▶ _ACTIVITY_: Please give again, word for word, the lines that lie between the start of the listing below and the line with "You are a computer-use agent. Screen dimensions: 1024x409", both included.

▶ _DATA EXTRACTS_:
•••
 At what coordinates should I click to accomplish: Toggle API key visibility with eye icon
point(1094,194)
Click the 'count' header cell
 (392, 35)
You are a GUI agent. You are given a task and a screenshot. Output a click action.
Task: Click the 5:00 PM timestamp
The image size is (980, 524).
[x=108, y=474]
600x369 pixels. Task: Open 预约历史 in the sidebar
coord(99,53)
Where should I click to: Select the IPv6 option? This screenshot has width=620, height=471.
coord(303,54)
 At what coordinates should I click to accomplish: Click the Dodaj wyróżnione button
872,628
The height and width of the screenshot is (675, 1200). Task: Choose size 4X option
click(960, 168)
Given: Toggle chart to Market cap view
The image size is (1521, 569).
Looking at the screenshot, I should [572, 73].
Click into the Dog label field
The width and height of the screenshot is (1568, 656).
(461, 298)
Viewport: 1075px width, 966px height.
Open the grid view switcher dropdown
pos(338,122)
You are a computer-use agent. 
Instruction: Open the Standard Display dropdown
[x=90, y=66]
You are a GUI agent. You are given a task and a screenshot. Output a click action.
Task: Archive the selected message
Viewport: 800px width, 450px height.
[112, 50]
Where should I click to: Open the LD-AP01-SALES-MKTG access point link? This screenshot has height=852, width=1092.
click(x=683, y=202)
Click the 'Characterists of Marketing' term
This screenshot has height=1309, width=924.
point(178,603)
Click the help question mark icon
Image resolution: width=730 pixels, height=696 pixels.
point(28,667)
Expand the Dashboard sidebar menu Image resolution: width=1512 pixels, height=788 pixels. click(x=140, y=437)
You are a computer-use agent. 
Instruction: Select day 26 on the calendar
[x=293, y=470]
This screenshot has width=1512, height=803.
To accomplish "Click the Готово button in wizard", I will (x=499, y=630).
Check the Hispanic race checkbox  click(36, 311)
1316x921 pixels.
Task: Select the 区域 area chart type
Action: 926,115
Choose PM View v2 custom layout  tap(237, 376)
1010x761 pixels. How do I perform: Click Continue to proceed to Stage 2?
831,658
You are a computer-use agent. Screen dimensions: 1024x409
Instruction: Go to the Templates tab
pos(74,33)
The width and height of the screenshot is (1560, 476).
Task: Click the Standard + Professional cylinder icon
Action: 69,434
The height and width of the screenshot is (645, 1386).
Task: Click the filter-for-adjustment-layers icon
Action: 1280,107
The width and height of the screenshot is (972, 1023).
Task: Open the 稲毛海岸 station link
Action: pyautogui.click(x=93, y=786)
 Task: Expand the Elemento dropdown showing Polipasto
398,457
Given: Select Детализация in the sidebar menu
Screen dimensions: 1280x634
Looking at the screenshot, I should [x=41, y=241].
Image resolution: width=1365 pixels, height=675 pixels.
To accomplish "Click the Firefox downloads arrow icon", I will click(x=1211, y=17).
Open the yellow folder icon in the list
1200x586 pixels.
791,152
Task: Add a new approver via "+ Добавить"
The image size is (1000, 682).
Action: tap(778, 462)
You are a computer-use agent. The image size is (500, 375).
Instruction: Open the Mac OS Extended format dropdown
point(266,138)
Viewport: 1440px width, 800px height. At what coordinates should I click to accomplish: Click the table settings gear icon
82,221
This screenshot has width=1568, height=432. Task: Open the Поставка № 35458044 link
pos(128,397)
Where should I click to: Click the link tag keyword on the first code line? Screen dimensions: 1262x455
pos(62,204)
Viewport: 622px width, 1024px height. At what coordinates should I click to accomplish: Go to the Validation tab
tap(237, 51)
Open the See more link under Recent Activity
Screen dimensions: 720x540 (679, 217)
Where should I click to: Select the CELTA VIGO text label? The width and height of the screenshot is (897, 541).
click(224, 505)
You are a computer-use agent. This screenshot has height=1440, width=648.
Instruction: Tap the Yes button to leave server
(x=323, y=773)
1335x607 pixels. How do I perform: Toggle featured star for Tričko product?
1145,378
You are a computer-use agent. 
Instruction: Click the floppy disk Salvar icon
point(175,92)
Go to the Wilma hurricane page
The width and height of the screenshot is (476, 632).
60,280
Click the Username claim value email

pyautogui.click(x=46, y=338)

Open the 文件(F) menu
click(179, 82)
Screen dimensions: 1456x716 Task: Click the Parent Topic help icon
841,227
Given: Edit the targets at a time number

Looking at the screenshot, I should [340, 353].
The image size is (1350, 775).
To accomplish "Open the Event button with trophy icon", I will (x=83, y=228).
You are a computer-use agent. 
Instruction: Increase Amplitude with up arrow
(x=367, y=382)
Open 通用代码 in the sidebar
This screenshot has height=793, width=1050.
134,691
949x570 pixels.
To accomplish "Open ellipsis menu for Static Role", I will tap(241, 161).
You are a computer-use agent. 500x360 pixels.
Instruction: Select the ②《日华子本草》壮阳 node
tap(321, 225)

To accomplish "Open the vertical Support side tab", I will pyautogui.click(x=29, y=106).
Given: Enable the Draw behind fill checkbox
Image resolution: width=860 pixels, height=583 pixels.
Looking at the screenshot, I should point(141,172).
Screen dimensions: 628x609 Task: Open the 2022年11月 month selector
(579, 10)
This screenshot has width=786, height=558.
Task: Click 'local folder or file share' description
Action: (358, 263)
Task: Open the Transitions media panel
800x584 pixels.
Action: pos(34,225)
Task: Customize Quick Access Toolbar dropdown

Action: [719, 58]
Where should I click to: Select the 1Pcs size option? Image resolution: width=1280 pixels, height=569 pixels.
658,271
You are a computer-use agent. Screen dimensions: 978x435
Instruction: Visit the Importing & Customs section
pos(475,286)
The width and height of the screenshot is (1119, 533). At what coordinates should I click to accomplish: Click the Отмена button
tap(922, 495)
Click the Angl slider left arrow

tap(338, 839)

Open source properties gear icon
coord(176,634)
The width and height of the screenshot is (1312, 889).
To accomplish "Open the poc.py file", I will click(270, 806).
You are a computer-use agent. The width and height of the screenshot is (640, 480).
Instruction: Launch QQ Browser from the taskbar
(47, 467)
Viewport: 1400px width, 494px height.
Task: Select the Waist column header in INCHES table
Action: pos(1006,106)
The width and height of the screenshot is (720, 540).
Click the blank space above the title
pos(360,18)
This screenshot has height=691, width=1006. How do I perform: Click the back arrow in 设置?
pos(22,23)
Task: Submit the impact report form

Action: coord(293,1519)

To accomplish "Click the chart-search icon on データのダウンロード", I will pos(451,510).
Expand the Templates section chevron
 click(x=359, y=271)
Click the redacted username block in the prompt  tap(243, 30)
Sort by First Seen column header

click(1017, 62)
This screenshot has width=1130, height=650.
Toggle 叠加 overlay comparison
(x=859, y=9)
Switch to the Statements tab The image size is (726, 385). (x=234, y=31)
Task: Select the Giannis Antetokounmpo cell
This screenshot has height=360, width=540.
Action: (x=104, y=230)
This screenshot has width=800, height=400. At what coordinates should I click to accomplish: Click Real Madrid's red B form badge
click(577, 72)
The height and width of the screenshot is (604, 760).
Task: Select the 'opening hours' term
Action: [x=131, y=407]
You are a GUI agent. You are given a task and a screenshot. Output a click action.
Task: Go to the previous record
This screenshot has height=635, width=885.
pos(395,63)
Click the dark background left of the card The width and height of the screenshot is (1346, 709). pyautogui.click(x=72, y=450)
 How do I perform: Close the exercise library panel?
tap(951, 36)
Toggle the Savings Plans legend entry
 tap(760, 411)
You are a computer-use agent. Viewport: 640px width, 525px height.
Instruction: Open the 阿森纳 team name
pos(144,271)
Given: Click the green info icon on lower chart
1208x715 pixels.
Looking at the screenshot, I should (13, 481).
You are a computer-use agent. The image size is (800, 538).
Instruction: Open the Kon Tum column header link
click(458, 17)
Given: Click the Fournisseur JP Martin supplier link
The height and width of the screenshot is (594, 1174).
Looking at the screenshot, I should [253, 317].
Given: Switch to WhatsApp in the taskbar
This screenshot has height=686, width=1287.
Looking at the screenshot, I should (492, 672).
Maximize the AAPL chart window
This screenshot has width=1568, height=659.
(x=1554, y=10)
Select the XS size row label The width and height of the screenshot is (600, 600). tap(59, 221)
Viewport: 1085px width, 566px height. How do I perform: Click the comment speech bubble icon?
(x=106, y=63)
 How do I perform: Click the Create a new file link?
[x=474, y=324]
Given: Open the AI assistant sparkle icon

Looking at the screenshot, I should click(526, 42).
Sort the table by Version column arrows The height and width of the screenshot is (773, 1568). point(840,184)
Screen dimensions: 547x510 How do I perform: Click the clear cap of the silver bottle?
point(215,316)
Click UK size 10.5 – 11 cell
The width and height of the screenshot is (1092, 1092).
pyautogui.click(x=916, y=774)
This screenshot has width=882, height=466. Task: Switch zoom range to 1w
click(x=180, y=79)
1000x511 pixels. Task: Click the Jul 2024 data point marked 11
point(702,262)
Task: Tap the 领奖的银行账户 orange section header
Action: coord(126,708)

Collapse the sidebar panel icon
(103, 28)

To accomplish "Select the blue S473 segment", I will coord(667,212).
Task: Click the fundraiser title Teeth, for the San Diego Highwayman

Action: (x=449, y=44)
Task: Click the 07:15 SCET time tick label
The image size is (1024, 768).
•••
▶ _RESULT OF THE TASK_:
 At what coordinates should I click to accomplish: Toggle API key visibility with eye icon
point(1094,194)
Click the 'count' header cell
 (392, 35)
You are a GUI agent. You are given a task and a screenshot. Output a click action.
Task: Click the 5:00 PM timestamp
The image size is (980, 524).
[x=108, y=474]
600x369 pixels. Task: Open 预约历史 in the sidebar
coord(99,53)
Where should I click to: Select the IPv6 option? This screenshot has width=620, height=471.
coord(303,54)
 At what coordinates should I click to accomplish: Click the Dodaj wyróżnione button
872,628
The height and width of the screenshot is (675, 1200). Task: Choose size 4X option
click(960, 168)
Given: Toggle chart to Market cap view
The image size is (1521, 569).
Looking at the screenshot, I should [572, 73].
Click into the Dog label field
The width and height of the screenshot is (1568, 656).
(461, 298)
Viewport: 1075px width, 966px height.
Open the grid view switcher dropdown
pos(338,122)
You are a computer-use agent. 
Instruction: Open the Standard Display dropdown
[x=90, y=66]
You are a GUI agent. You are given a task and a screenshot. Output a click action.
Task: Archive the selected message
Viewport: 800px width, 450px height.
[112, 50]
Where should I click to: Open the LD-AP01-SALES-MKTG access point link? This screenshot has height=852, width=1092.
click(x=683, y=202)
Click the 'Characterists of Marketing' term
This screenshot has height=1309, width=924.
point(178,603)
Click the help question mark icon
Image resolution: width=730 pixels, height=696 pixels.
point(28,667)
Expand the Dashboard sidebar menu Image resolution: width=1512 pixels, height=788 pixels. click(x=140, y=437)
You are a computer-use agent. 
Instruction: Select day 26 on the calendar
[x=293, y=470]
This screenshot has width=1512, height=803.
To accomplish "Click the Готово button in wizard", I will (x=499, y=630).
Check the Hispanic race checkbox  click(36, 311)
1316x921 pixels.
Task: Select the 区域 area chart type
Action: 926,115
Choose PM View v2 custom layout  tap(237, 376)
1010x761 pixels. How do I perform: Click Continue to proceed to Stage 2?
831,658
You are a computer-use agent. Screen dimensions: 1024x409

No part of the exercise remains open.